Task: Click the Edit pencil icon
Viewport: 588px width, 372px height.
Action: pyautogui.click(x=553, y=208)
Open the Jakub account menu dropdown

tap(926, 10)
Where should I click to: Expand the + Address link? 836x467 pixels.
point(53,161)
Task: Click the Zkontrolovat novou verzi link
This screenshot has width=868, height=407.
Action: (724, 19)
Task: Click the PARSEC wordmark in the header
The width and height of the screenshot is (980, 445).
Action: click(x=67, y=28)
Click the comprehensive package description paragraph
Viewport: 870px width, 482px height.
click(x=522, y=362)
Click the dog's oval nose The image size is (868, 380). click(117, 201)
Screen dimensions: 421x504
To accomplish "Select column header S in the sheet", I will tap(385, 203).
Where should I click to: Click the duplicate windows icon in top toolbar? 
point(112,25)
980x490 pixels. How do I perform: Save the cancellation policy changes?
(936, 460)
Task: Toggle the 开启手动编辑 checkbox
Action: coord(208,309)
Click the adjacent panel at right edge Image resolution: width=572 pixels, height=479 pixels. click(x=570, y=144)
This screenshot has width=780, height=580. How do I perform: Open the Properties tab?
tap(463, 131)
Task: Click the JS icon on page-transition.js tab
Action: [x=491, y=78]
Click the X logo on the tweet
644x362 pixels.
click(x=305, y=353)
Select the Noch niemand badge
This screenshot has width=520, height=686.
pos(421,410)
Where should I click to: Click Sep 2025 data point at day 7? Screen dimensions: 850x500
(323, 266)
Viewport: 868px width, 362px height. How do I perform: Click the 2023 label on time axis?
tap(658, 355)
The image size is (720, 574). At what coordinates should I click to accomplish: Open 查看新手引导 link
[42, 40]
◇ ◇ ◇ ◇
_Exercise instructions:_ All lines above from the one holding "Open the Jakub account menu dropdown" to the one holding "Task: Click the PARSEC wordmark in the header", inclusive, are to be copied exactly; no other line is wanted.

_Result:_
Open the Jakub account menu dropdown

tap(926, 10)
Where should I click to: Expand the + Address link? 836x467 pixels.
point(53,161)
Task: Click the Zkontrolovat novou verzi link
This screenshot has width=868, height=407.
Action: (724, 19)
Task: Click the PARSEC wordmark in the header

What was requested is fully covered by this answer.